The genetic markers researchers develop to tag resistant genes in loblolly pine breeding populations provide managers with an effective tool to guide tree planting and to determine the best seedlings to grow on a given site. Developing genetic markers relies on decades of genetic research on the complex interactions between the loblolly pine and fusiform rust genomes.
In a recently published article in the journal Forests, scientists from the U.S. Forest Service and North Carolina State University detailed nearly two decades of research on the host-pathogen interaction between loblolly pine and fusiform rust. They describe nine fusiform rust resistance genes they found in loblolly pine, including the specific methods used to locate each gene on the reference genetic map of loblolly pine.
“Understanding how these fusiform rust resistance genes in loblolly pine and other pine-susceptible pines impact resistant screening and the selection of breeding stock is important to tree breeding,” said Dana Nelson, corresponding author of the article and Forest Service Southern Research Station research geneticist. “The documentation of these nine genes provides a key piece of information needed to improve breeding and site selection strategies.”

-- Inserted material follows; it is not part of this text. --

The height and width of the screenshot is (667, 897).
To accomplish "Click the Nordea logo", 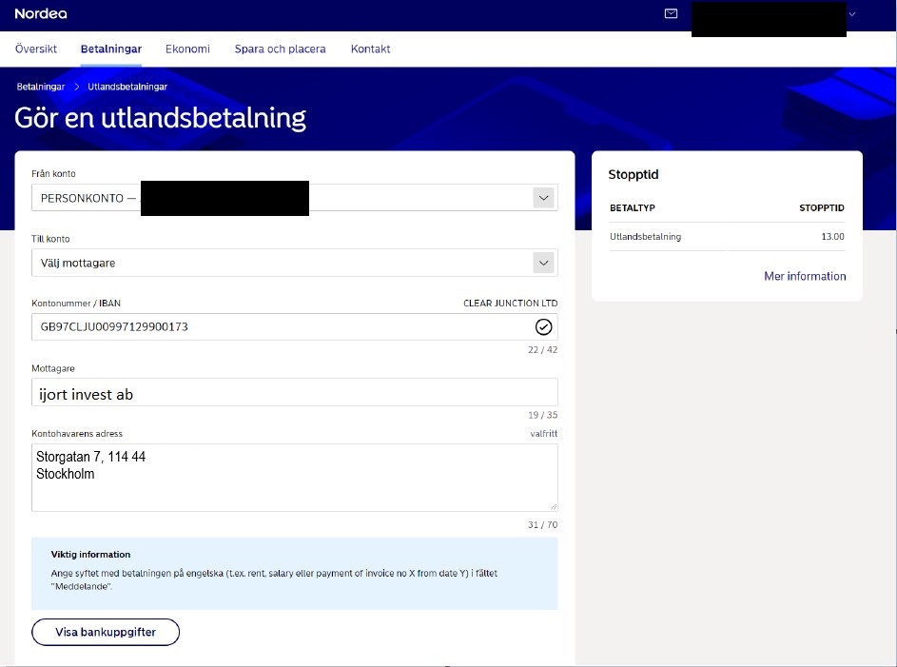I will [41, 14].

In 2010, Nelson and others found that gene-for-gene interactions between the pine host and the fusiform rust pathogen largely determine the formation of the galls on stems and branches that weaken and kill infected pines. For the recently published papers, the researchers used this gene-for-gene method to provide the analysis that led to the identification and genetic mapping of the nine fusiform rust resistance genes.
Researchers found that the nine identified genes occur in three groups on the loblolly pine genetic map. “Higher resolution mapping of these and additional resistance genes will lead to better gene testing for breeding programs and maybe someday eliminate the need for costly artificial inoculation testing,” said Nelson.